For years, the quintessential Plaza experience, for those who could afford it, was the high tea in the Palm court. Presidents, dignitaries and royalty have enjoyed its champagne and tiers of finger sandwiches and sweets like Chocolate Bon Bons. It's unclear how much of this heritage Sahara chief Subroto Roy is committed to preserving, but I would not expect samosas to be served here any time soon.

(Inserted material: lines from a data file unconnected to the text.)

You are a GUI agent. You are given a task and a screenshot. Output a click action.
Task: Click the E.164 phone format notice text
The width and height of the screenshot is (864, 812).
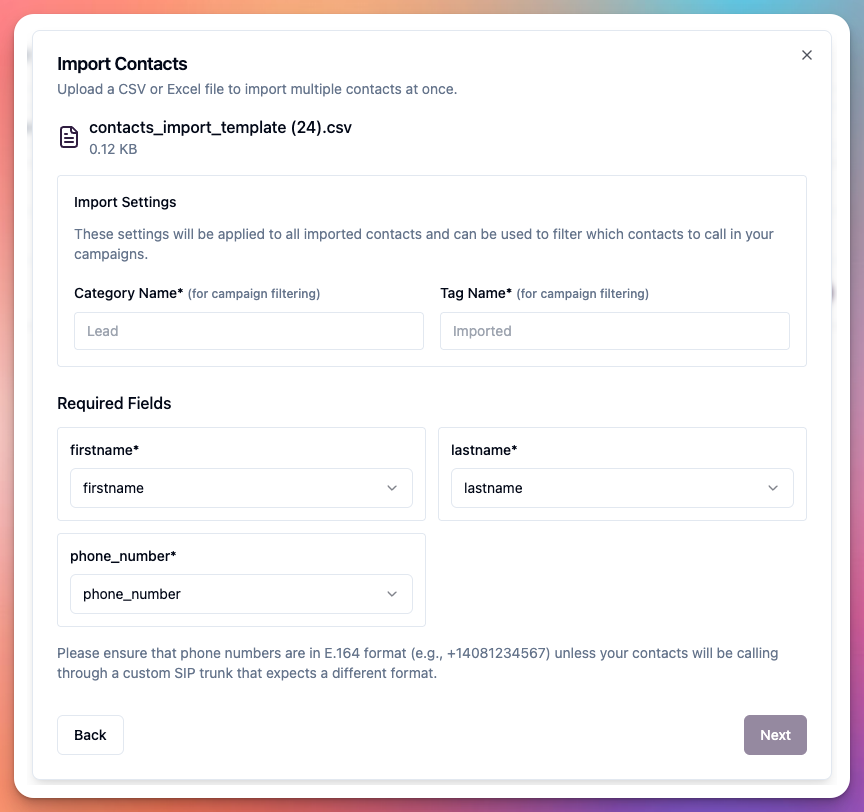pos(416,663)
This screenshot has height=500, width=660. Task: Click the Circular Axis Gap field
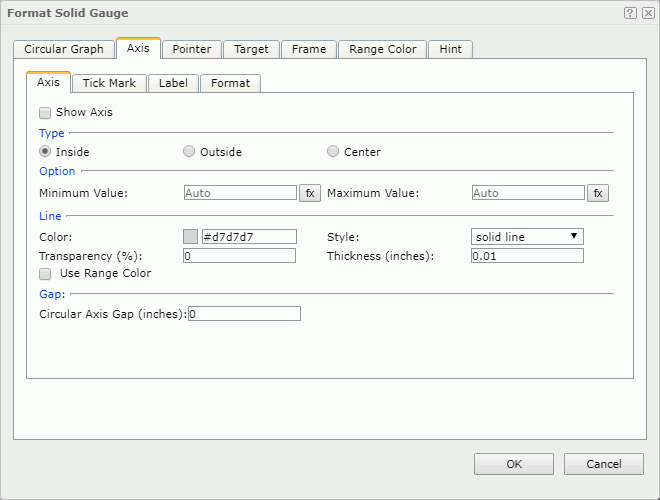244,314
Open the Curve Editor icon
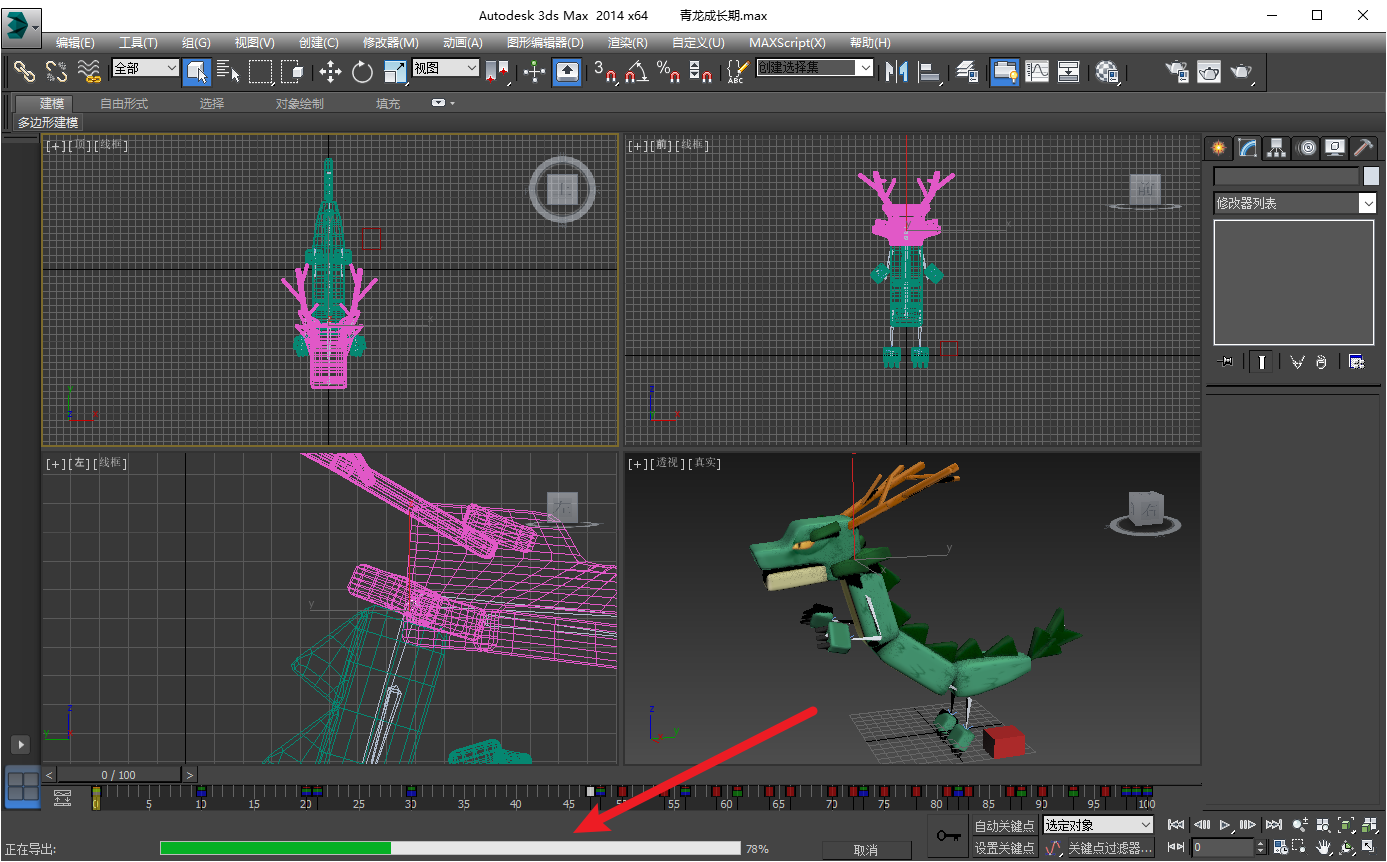 click(1037, 71)
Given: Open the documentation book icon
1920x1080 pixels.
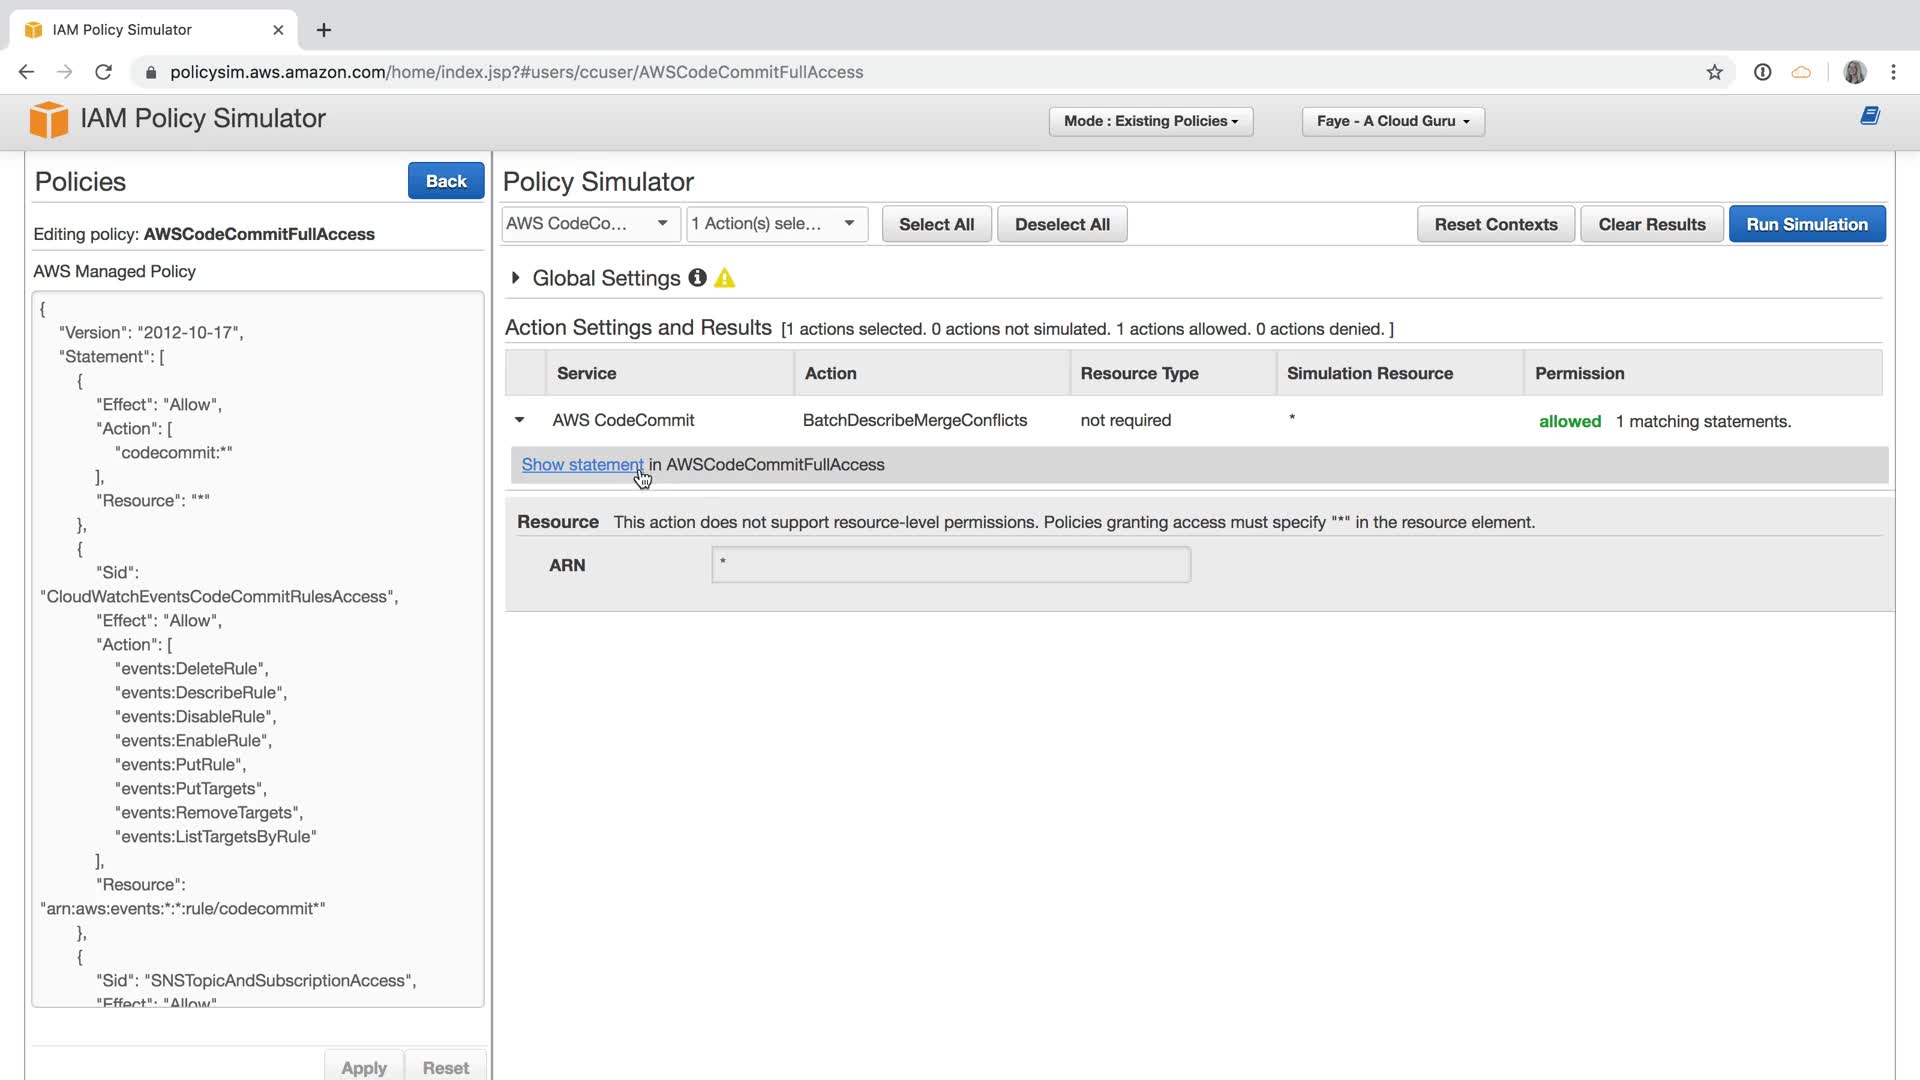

The Dream Hotel was built by another man that has no trouble staying in the news. Vikram Chatwal, son of hotelier Sant Chatwal, conceived of Dream as a place where "fantasies become reality" or so his site claims. Located in the trendy Chelsea neighborhood in downtown Manhattan, The Dream is the place where naked models are known to jump into its glass bottomed pool. The Dream has a vibe that is almost the opposite of that of the Plaza. If the Plaza screams "head of state", the Dream would have "party animal" written all over it.

But there is a deeper connection between the two deals. Speaking with NDTV today, Sant Chatwal confirmed it was he who had brokered the deal between the Sahara Group and the Israeli sellers, and that his company, Hampshire Hotels, will be getting a 20-year management contract to run the Plaza and will also have a small equity stake.

Although the numbers involved might appear large, prime Indian real estate is already worth more than it is in Manhattan. An apartment at Nariman point in Mumbai or Sundar Nagar in Delhi would cost you substantially more than one of similar quality overlooking central park.

Perhaps Indians are the natural buyers for over-priced Manhattan properties, since their domestic real estate market has made them immune to sticker shock.